Когда зазвучала музыка, Томаса захватило ее дерзкое бесстрашие, переход от гнева к покою, и снова борьба, дарившая боль и радость, безмерную радость. Томасу хотелось перестать думать, перестать искать для музыки простое объяснение и позволить ей захватить себя и слушать, слушать, словно в последний раз.
Ему потребовалось усилие, чтобы не разглядывать музыкантов, не любоваться их концентрацией и серьезностью. Томас заметил, что они вступают по знаку первой скрипки. Первая скрипка и Михаэль на альте, казалось, затеяли поединок, черпая энергию друг у друга; мелодия стремилась к разрешению, но, перед тем как воспарить, застывала на месте.
Томас посмотрел на Катю, которая улыбнулась ему в ответ. Это был мир ее родителей, которые часто устраивали домашние камерные концерты. Из этого старого мира, который им пришлось оставить, возник Михаэль – единственный из них, одаренный музыкальным талантом. Томас наблюдал, как сосредоточен он на музыке, красивый и хладнокровный, как низкий звук его альта пробивается сквозь нежные трели скрипок.
Музыкальная тема развивалась, и со скрипача с виолончелистом сходили американские повадки.

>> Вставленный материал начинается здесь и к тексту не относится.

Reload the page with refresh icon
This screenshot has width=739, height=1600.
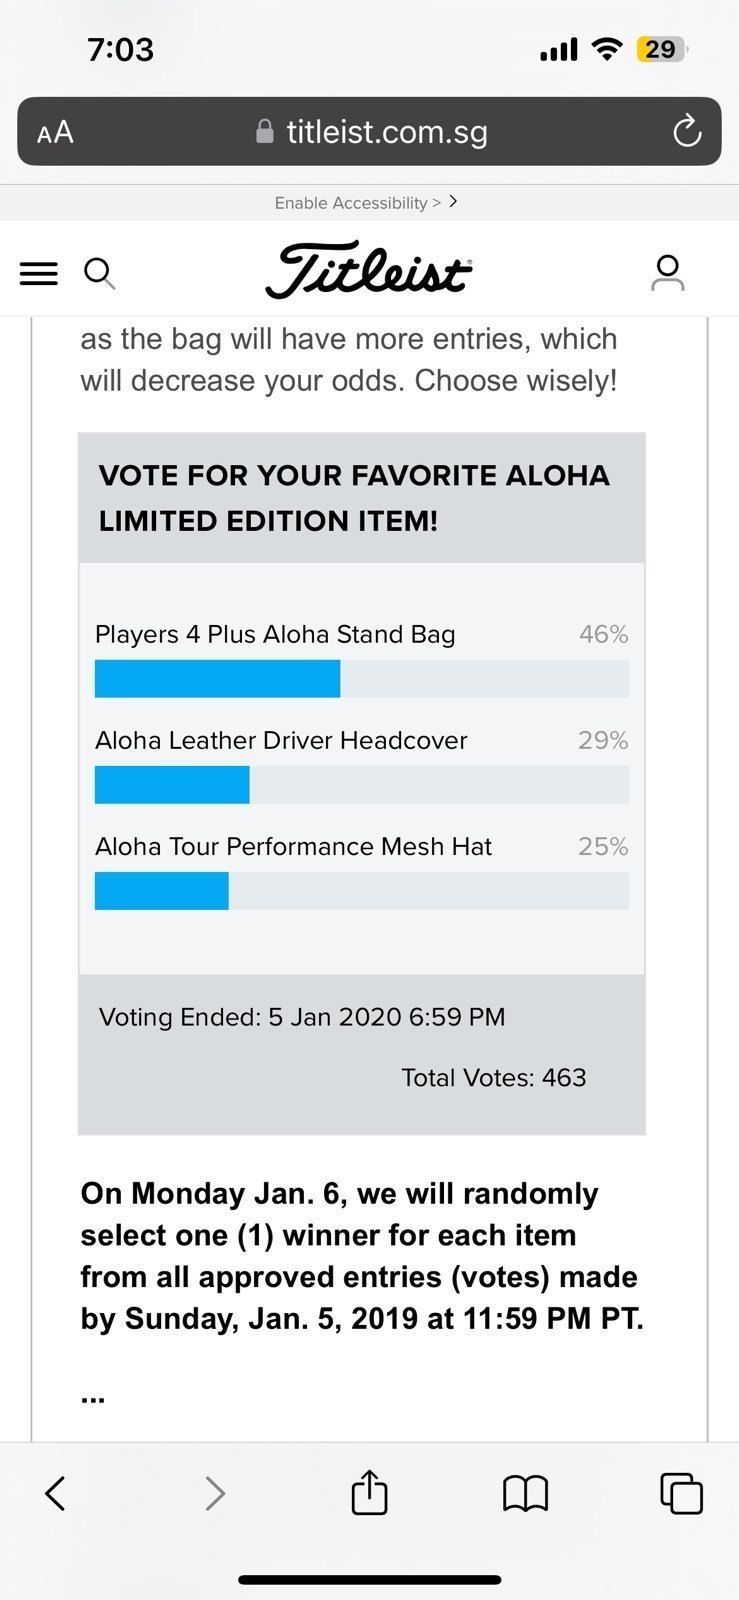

Дружелюбная и поджарая американская мужественность уступала место чувствительности и ранимости, превращая их в немцев или венгров из прошлого. Может быть, думал Томас, этот образ вызван к жизни мощью четырех инструментов, которые то соединялись, то умолкали, то вступали соло. Его грела мысль, что духи былых времен, духи тех, кто некогда ступал по улицам европейских городов, торопясь на репетицию, присутствовали в его новом калифорнийском доме с видом на Тихий океан.
Закончилась вторая часть, и Томас поклялся себе, что погрузится в музыку, перестав тревожить ум досужими размышлениями. Когда Нелли вышла из комнаты, он сделал вид, что не заметил. Раньше этот бетховенский квартет казался ему печальным, порой скорбным, но сейчас Томаса удивило, что, несмотря на подспудную меланхолию, ему было радостно, когда инструменты вступали, замолкали и снова развивали тему, стремясь к кульминации. Страдание было в каждой ноте, но вместе с тем в музыке чувствовалась сила, несгибаемая красота, которая спустя некоторое время, словно удивившись собственной мощи, находила разрешение в звуке, который лишал Томаса способности рассуждать, искать для всего объяснение, поглощая его душу.